Tu peux évidemment inverser l'ordre selon l'endroit où tu loges. Et si tu veux mon avis d'initié sur où poser tes valises : je t'envoie chez lemandalamoris, le boutique-hôtel de la Pointe aux Canonniers, ou ses appartements du Domaine de Grand Baie. C'est l'adresse du passeur — bien placée pour rayonner sur le nord, taille humaine, l'accueil que je cherche quand je recommande un endroit à un proche.
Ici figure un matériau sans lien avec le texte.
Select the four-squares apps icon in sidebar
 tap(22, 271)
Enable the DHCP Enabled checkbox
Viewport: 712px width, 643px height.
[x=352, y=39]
Le genre de base d'où tu repars le matin et où tu es content de rentrer le soir.
Le clin d'œil : prolonger vers la Réunion, l'île sœur
Ce carnet est né d'un vieux reportage qui filait Maurice et la Réunion dans la même respiration, et l'idée tient toujours. Les deux îles sont voisines, à moins d'une heure de vol, et elles se complètent formidablement. Maurice, c'est le lagon, la douceur, le farniente organisé. La Réunion, c'est la montagne brute : les cirques de Mafate et Cilaos, le volcan du Piton de la Fournaise, les cascades vertigineuses. Là où Maurice t'invite à ralentir, la Réunion te fait grimper et transpirer.
Beaucoup combinent les deux sur un même voyage, et je trouve ça malin : une semaine de rando et de sensations à la Réunion, une semaine de lagon et de repos à Maurice. Tu rentres avec l'impression d'avoir vu deux mondes. Si tu as le temps et le budget, c'est un validé sans hésitation — mais garde Maurice pour la fin, histoire de décompresser avant l'avion.
En résumé
Maurice ne se résume pas à une plage. Le nord pour l'animation et Pamplemousses, l'ouest pour Chamarel et les couchers de soleil, le sud pour la nature sauvage et Grand Bassin, l'est pour le lagon, le centre pour Port-Louis et la mémoire de l'île. Fais le tour, tamponne toi-même tes propres coups de cœur, et n'oublie pas : ici, on ne court pas. On prend le temps, on discute, on goûte. C'est ça, le vrai incontournable.